When I recently heard about New York Mayor
Michael Bloomberg’s effort to ban the sale of sugared soft drinks of more than 16 ounces in certain venues, I was irritated that something so ridiculous as regulating soda intake could not only waste people’s time and energy, but also require the rest of us to talk about the subject as though it deserved being talked about in the first place. I was convinced that the world had, indeed, gone insane.
However, I then heard a psychologist on the radio talk about the other side of things. He pointed out that the world of marketing tends to continually reset the standard of normalcy for consumers. At one time, an 8-ounce glass bottle of soda would have been considered a reasonable serving. Today, 32-ounces in a large, plastic, refillable cup is the baseline for consumption. If a small plate of food at one time satisfied human hunger and provided sufficient nutrition, food marketers then reset the standard to a plate twice the size with more fat, salt, and MSG. We consumers tend to accept those new standards without question.
It occurs to me that we often find ourselves living between two external forces. On one side is the formation that we experience through marketing. We are told that we need soda, chips, electronics, luxury cars, etc., and we allow our standards to be set for us, often without reflection, critique, or resistance. On the other side is legislation that seeks to limit the seemingly boundless power of marketing by requiring the printing of nutrition facts, hidden costs, estimated gas mileage, or limits on purchasing (as in the New York proposal). We live between those forces and let them have their way with us.

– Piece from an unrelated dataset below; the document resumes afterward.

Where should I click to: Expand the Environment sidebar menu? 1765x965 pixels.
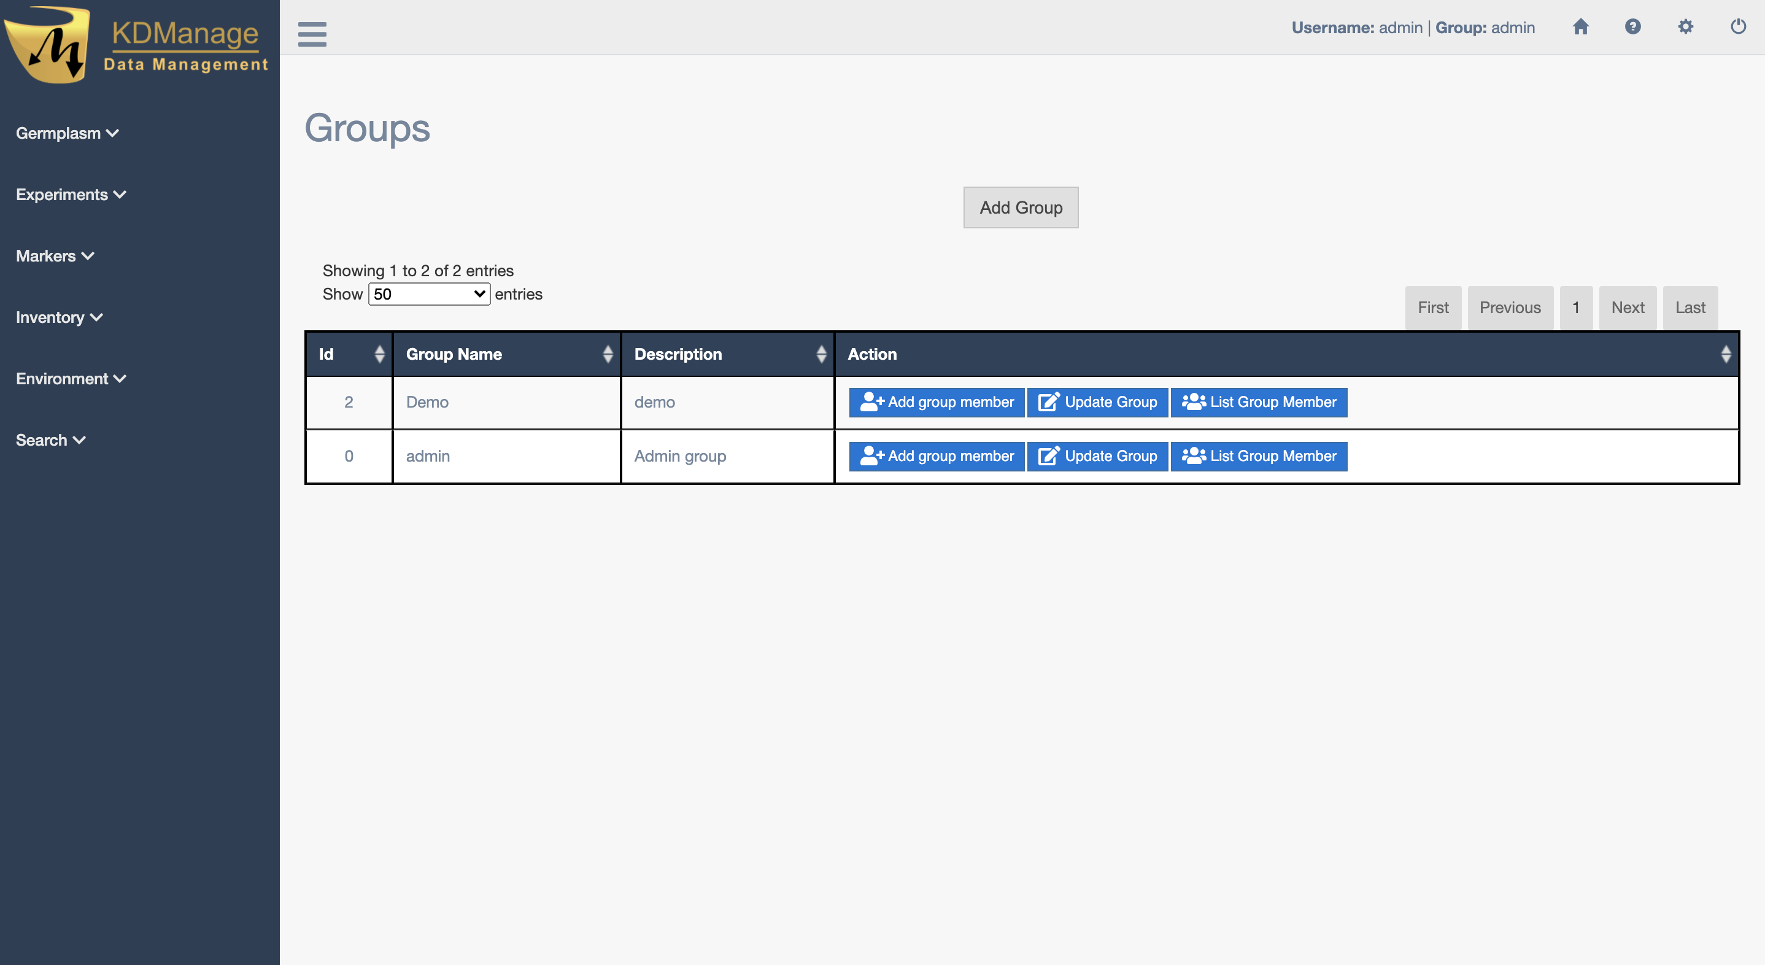71,378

Do we really have no choice here? Must we succumb to the siren song of marketing over here, and then trust that legislation will save us from ourselves over there? Please, say it ain’t so, Joe.
For we who, in particular, are interested in the possibility that our lives might actually be formed by the ongoing life of God, can we not learn some new disciplines of critique and reflection? If we are told that we must drink this drink, or watch this show, or drive that car, or eat certain foods in certain volumes, can we not stop and reflect on the potential effects on both our inward and outward lives, and then act in ways that resist the promises of marketing and then render the machinery of consumer legislation unnecessary? If people had resisted the intake of massive amounts of sugary soda, then Mr. Bloomberg’s proposal would have been irrelevant and probably never offered in the first place.
We are not batteries that fuel a giant profit-making machine. We are humans, made in the image of God, called to care for and participate in the world that God loves and intends for his good. That includes caring for ourselves.